▶ [Exercise details] Look through the material below. Copy each line that contains the string "Given".

▶ [Records supplied]
>>

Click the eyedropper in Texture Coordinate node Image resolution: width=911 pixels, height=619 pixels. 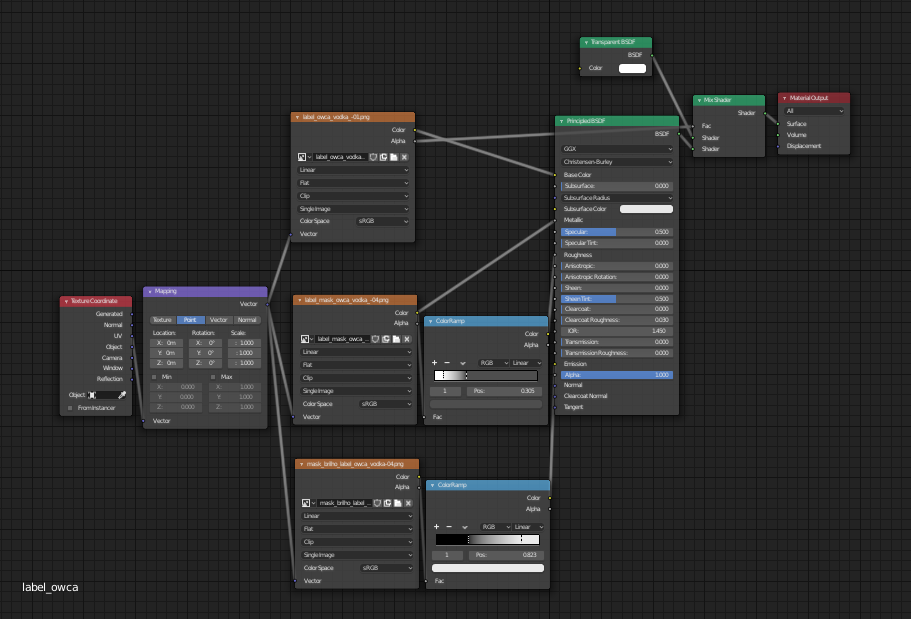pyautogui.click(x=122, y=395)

<<
>>

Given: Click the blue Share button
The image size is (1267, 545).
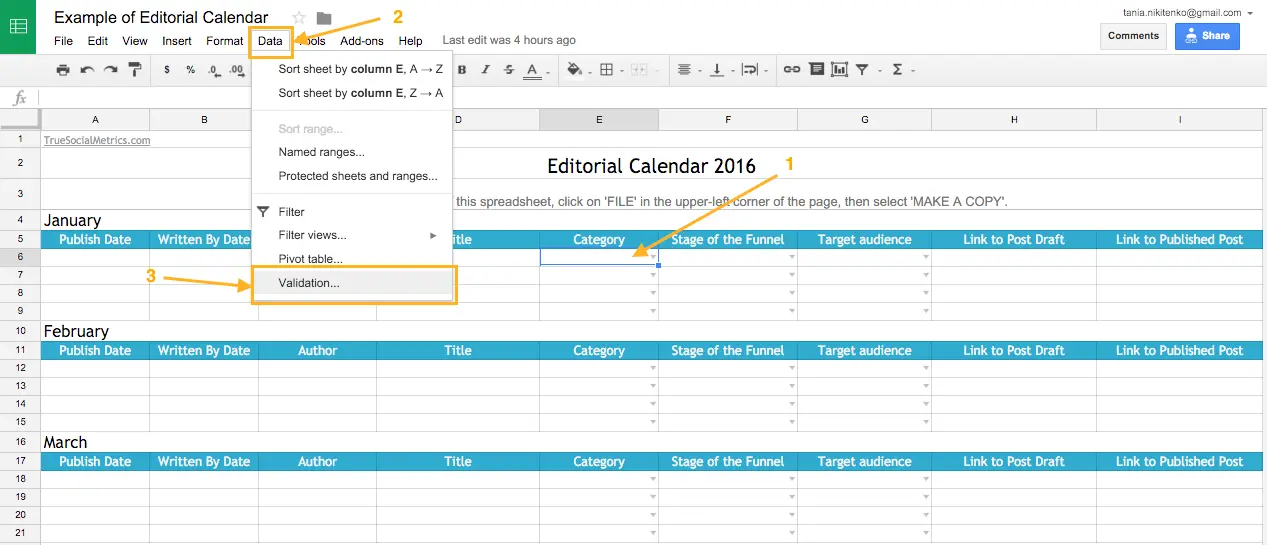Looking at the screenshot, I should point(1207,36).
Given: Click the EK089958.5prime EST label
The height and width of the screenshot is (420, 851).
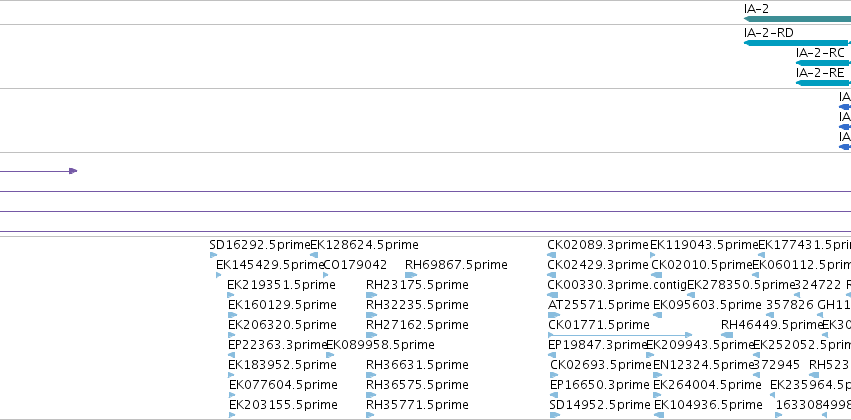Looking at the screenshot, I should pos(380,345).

<<
>>

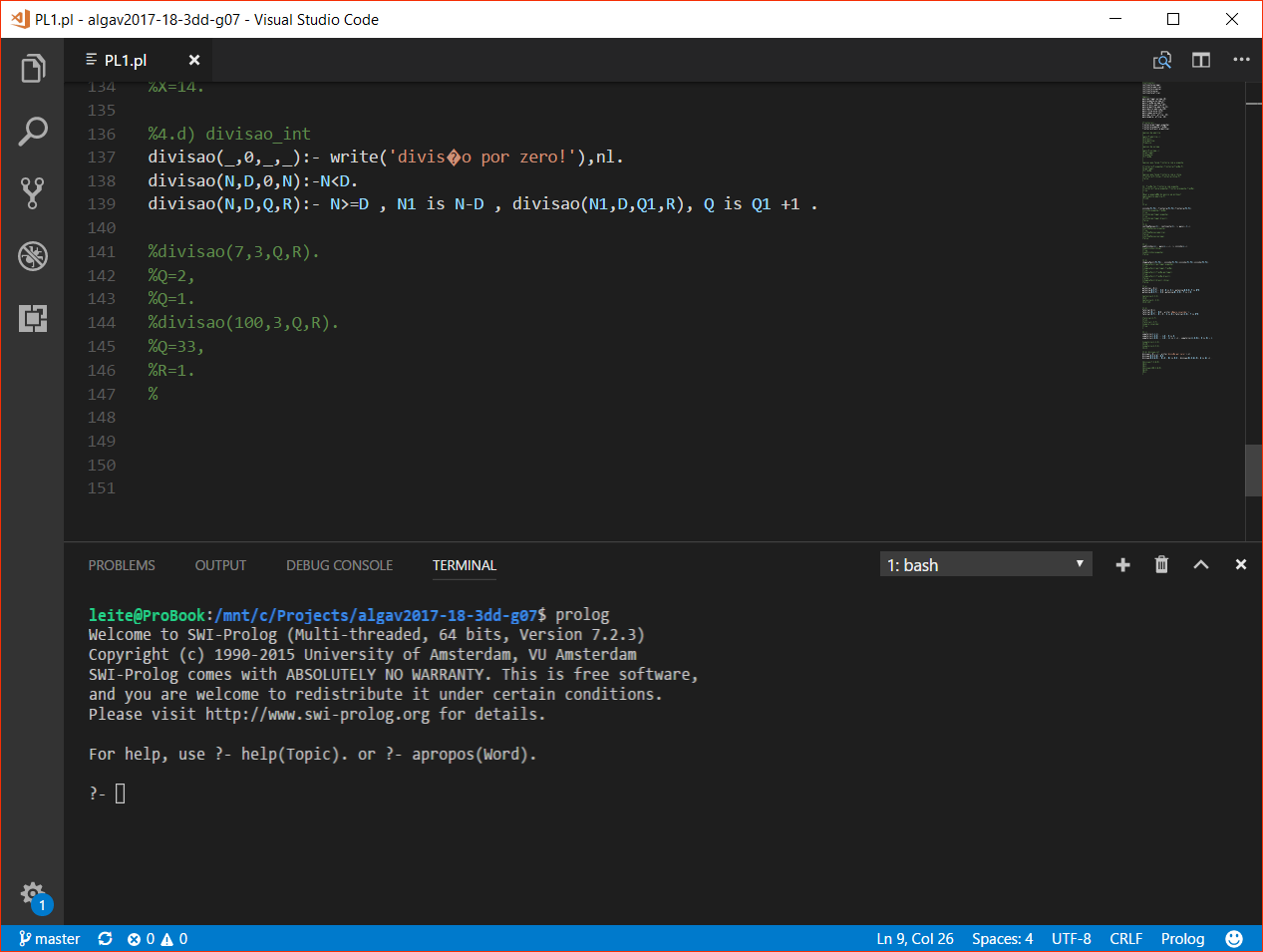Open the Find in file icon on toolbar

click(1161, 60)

<<

▶ [The completed task]
Given: Click the blue Share button
Given: Click the EK089958.5prime EST label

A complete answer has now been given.